In generale, comunque, prima di tutto la piramide degli stipendi pubblici dovrebbe essere limata parecchio, dai 311.658,53 euro lordi all’anno previsti oggi ai 239.181 euro riconosciuti al Capo dello Stato. Una sforbiciata del 23,3%, che potrebbe essere un po’ ammorbidita se si deciderà di tener conto del fatto che il Presidente della Repubblica non versa i contributi previdenziali, ma che in ogni caso trascinerà al ribasso tutto l’impianto delle retribuzioni di vertice. Già a fine 2013, nel cantiere collegato alla legge di stabilità, si era lavorato a un meccanismo di «tetti e sottotetti» differenziati per categoria di dirigenti, ma l’ipotesi era presto caduta.
Ora, con Palazzo Chigi in pressione sul tema, quel sistema è tornato di stretta attualità, e potrebbe vedere la luce una scaletta che attribuisce il tetto quirinalizio ai dirigenti apicali, e fissa limiti via via discendenti per capi dipartimento (per esempio intorno ai 190mila euro), dirigenti di prima fascia (ieri circolavano anche cifre intorno ai 120mila euro, ma per i numeri veri è bene attendere i provvedimenti) e per quelli di seconda fascia, a cui le simulazioni di questi giorni hanno individuato limiti da 70-80mila euro. Il tutto, nei progetti del Governo, potrebbe rappresentare un antipasto prima della ristrutturazione completa della struttura retributiva.
Quali che siano le cifre definitive, un meccanismo di questo tipo sembra destinato a interessare quasi tutti i dirigenti pubblici, a partire dagli enti pubblici non economici (Inps, Aci, Istat e così via) dove lo stipendio medio dei dirigenti di prima fascia supera i 232mila euro, e quello della seconda fascia si attesta a 135mila euro. Nei ministeri si viaggia invece fra i 187mila euro medi della prima fascia e gli 88mila euro della seconda, che salgono a quota 97mila se si guarda solo a Palazzo Chigi: simili, infine, i numeri attuali delle agenzie fiscali (188mila euro medi per la prima fascia e 95mila per la seconda). (Il Sole 24 Ore)

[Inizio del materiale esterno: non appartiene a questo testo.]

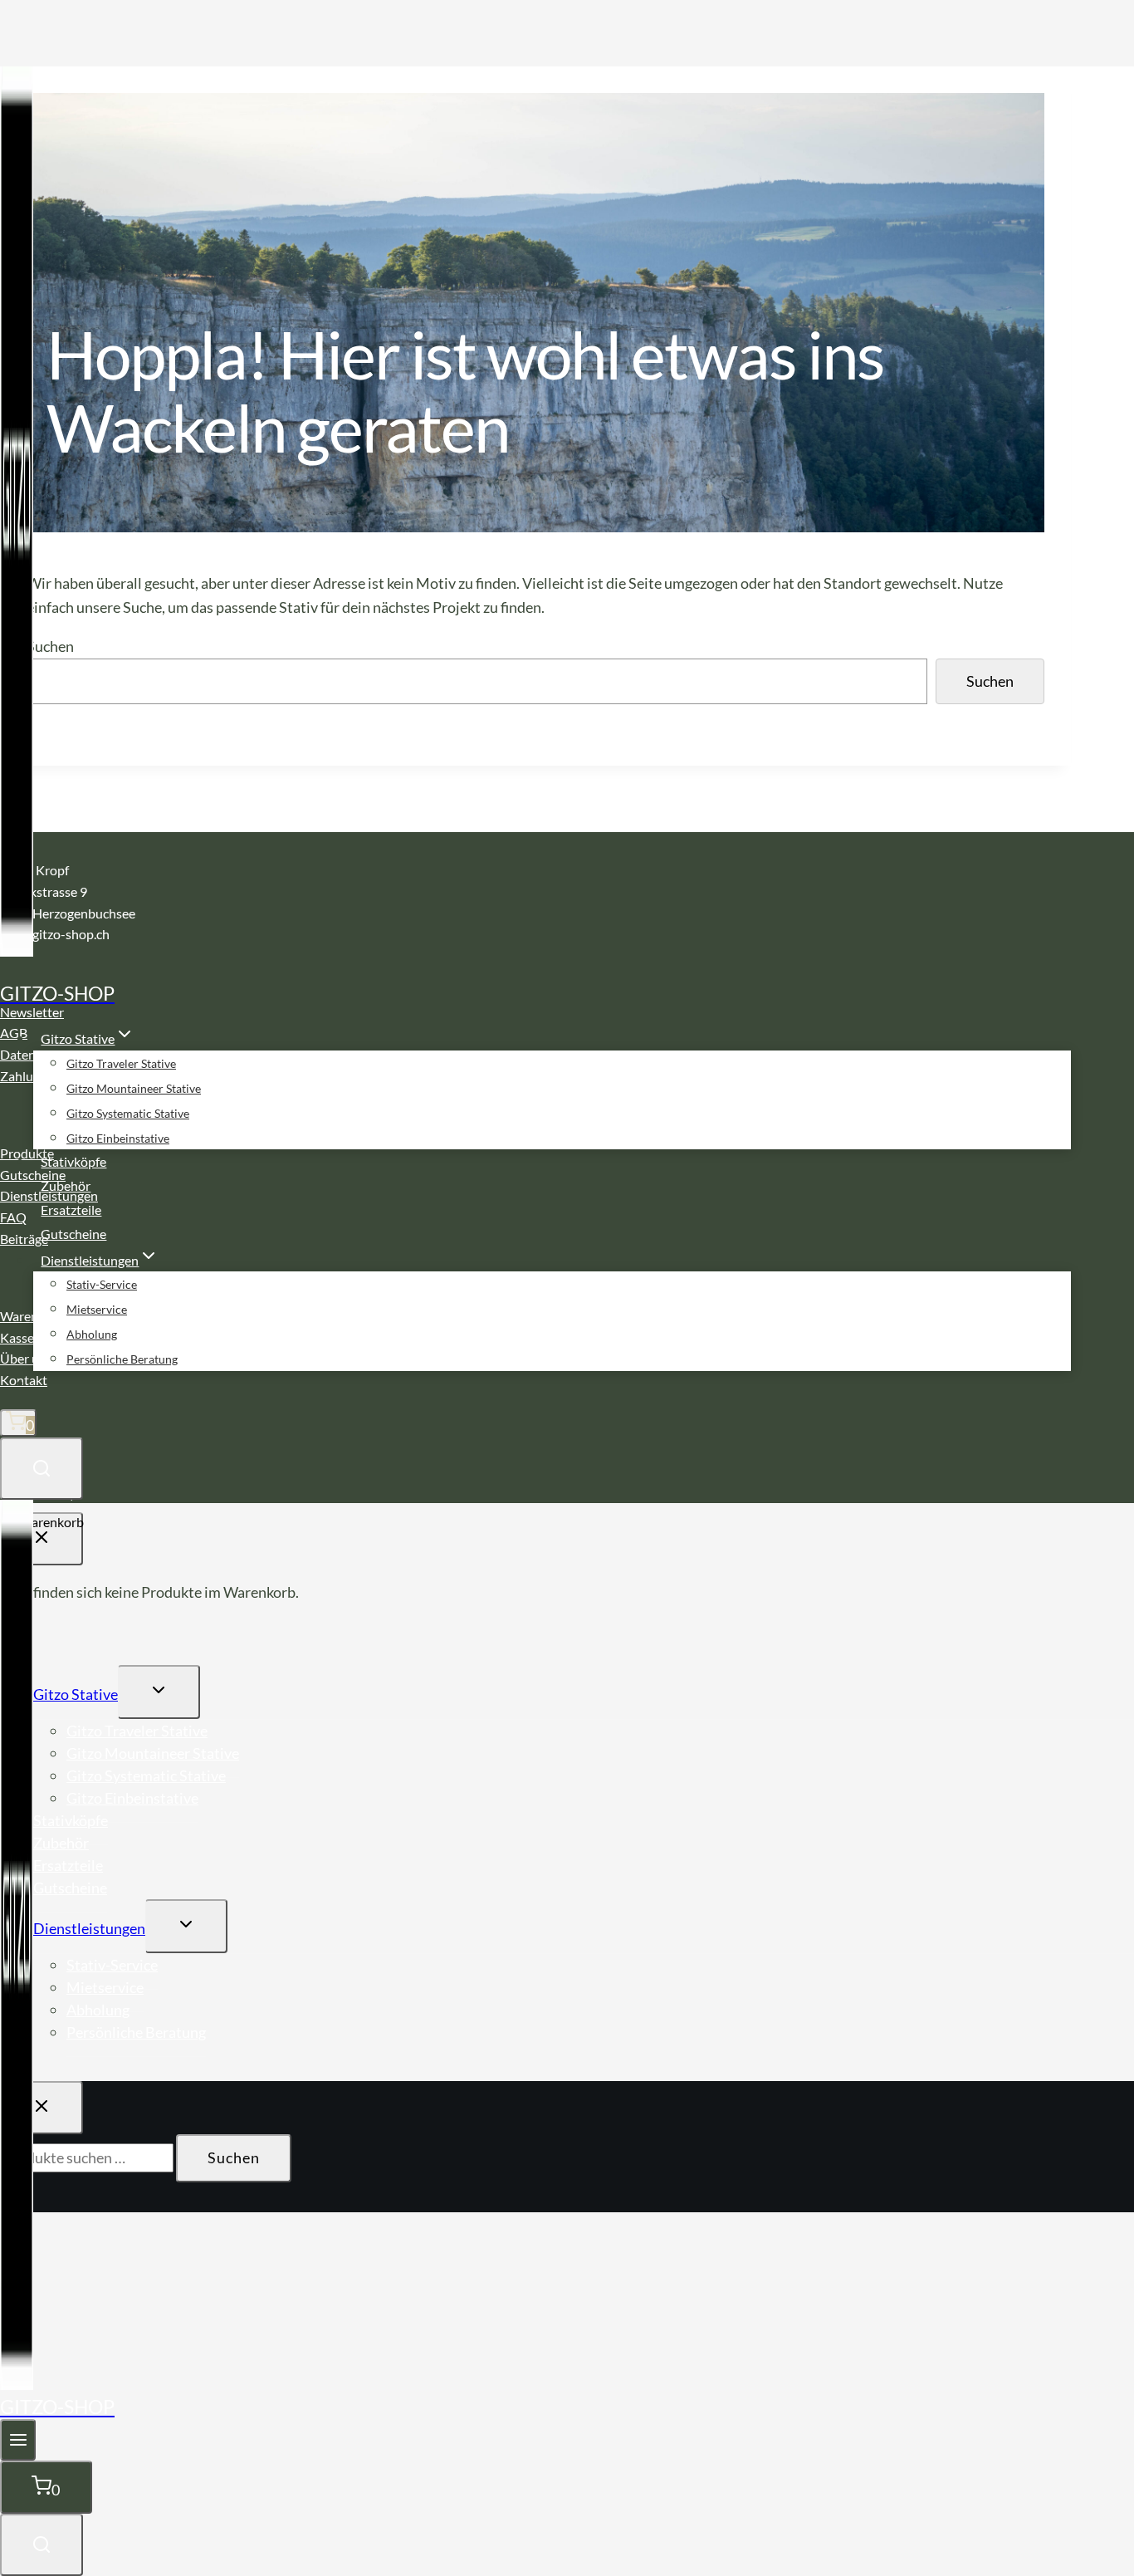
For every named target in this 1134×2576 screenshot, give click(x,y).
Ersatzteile (71, 1209)
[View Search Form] (41, 1468)
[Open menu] (18, 2440)
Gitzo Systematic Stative (127, 1113)
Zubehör (65, 1185)
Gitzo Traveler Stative (121, 1063)
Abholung (91, 1334)
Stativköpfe (73, 1161)
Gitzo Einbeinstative (117, 1138)
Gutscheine (73, 1233)
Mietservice (96, 1309)
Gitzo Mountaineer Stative (133, 1088)
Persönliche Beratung (122, 1359)
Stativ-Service (101, 1284)
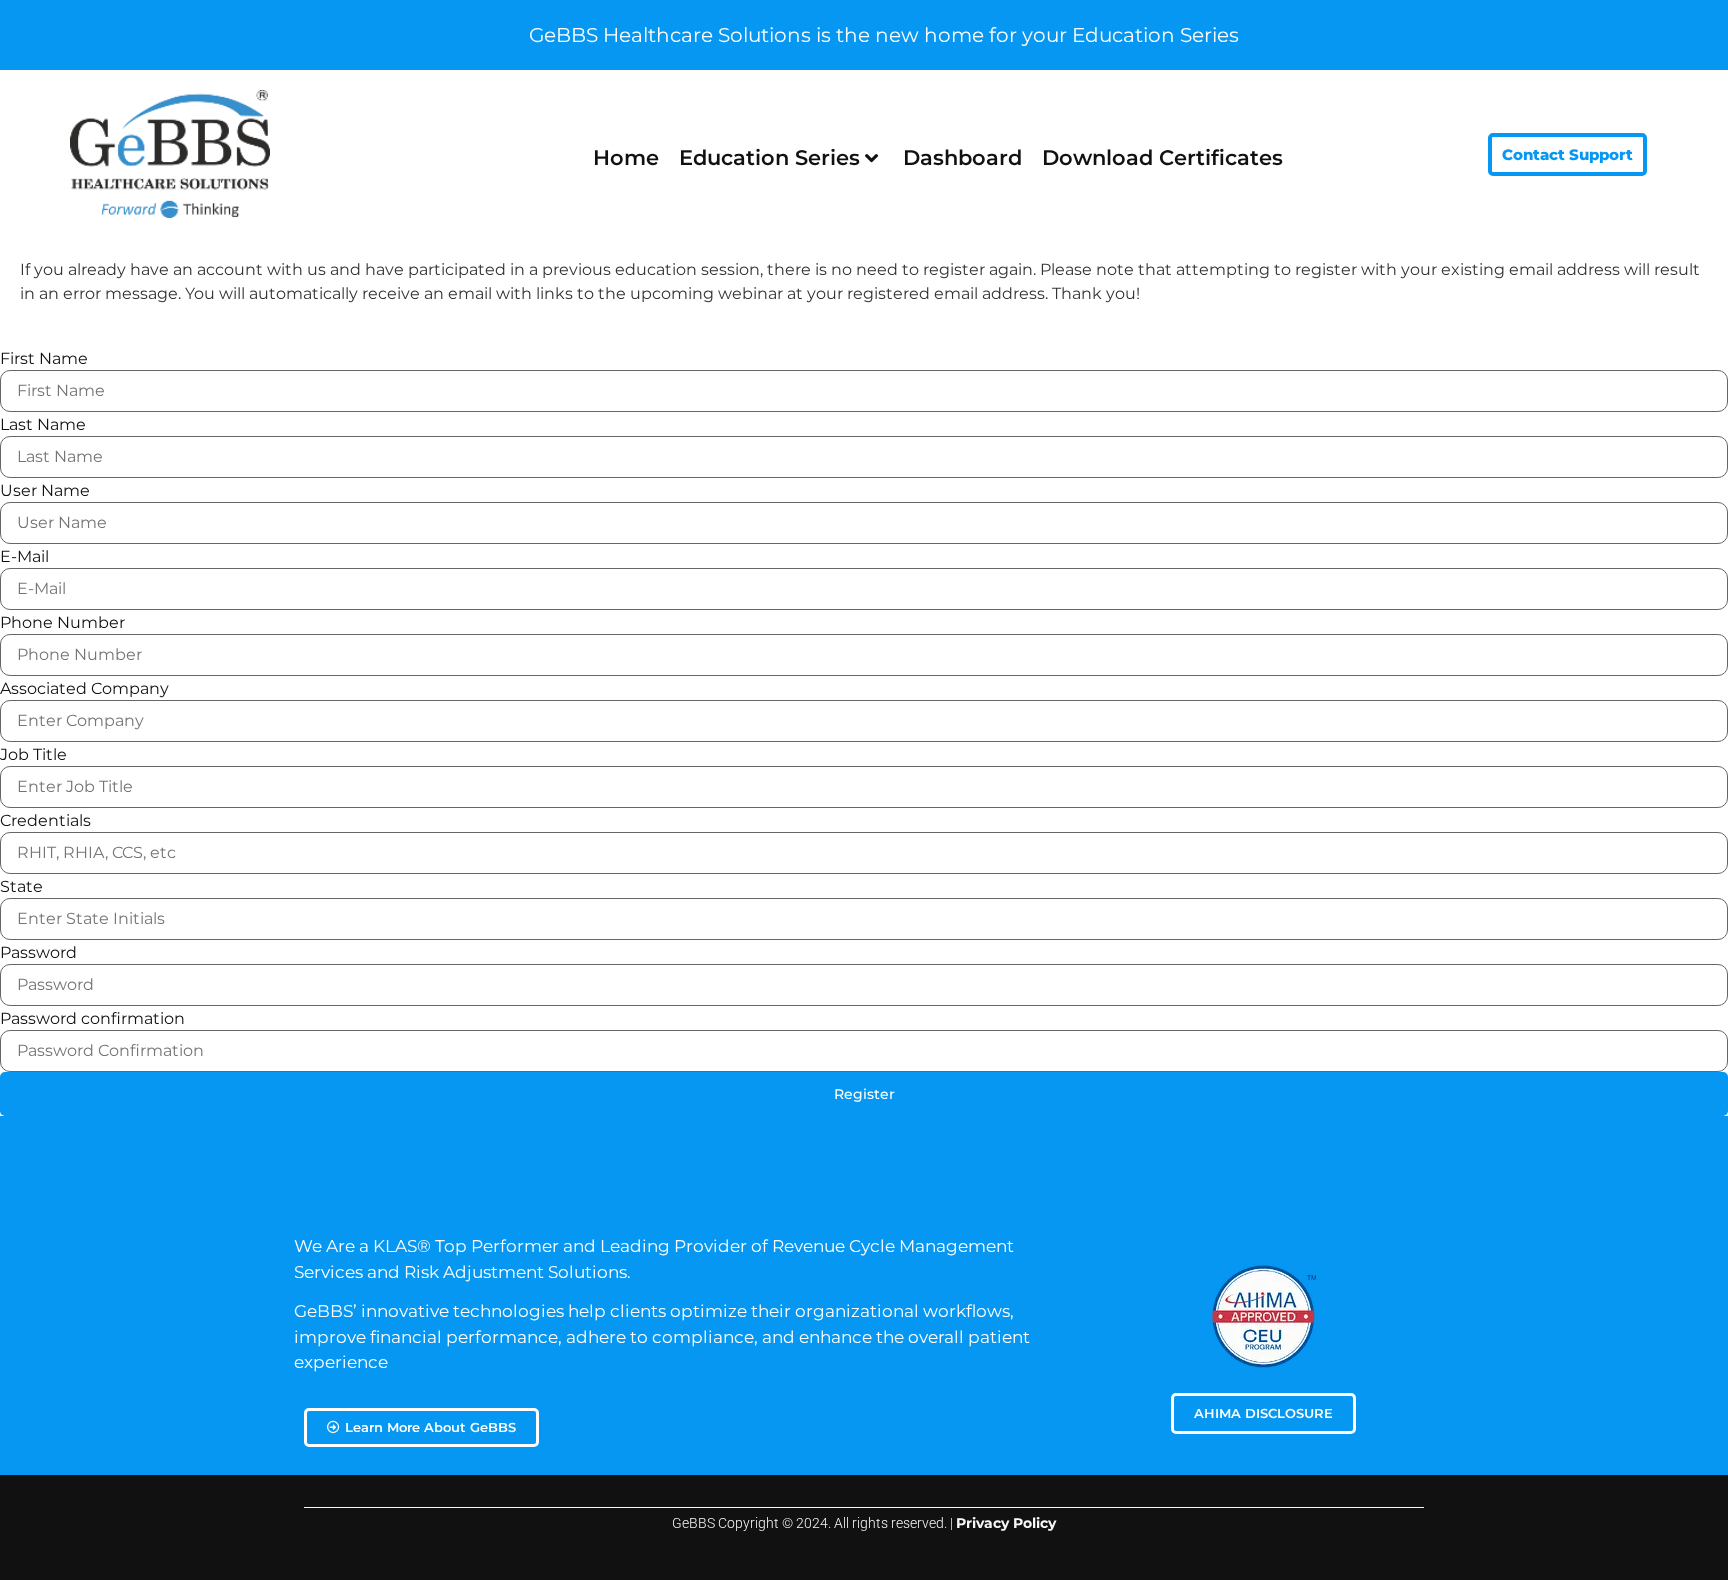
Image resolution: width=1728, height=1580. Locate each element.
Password (38, 953)
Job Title (33, 755)
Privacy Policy (1006, 1523)
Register (864, 1094)
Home (626, 157)
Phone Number (62, 623)
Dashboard (962, 157)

La sforbiciata sui dirigenti può valere un miliardo l’anno
Un tetto per gli stipendi ai vertici dei ministeri: scatta da 70 mila euro in su. Ai gradi più alti si guadagnano tra il 50 e l’80% più dei colleghi inglesi
Paolo Baroni. Arriva un nuovo tetto massimo di stipendio per gli «uomini d’oro» dei ministeri, capi di gabinetto e direttori generali, e poi una griglia rigida per tutti gli altri dirigenti, seconde e terze linee comprese, con tagli progressivi che scatteranno dai 70 mila euro lordi in su. Di pari passo col lavoro sul Def e l’avanzamento della spending review il governo affila le forbici e si prepara a tagliare gli stipendi dei grand commis. Già oggi il premier dovrebbe svelare una parte del suo piano: «parleremo anche di questo e sarete contenti» ha detto ieri Renzi ai cronisti che lo inseguivano per conoscere gli ultimi dettagli del Def.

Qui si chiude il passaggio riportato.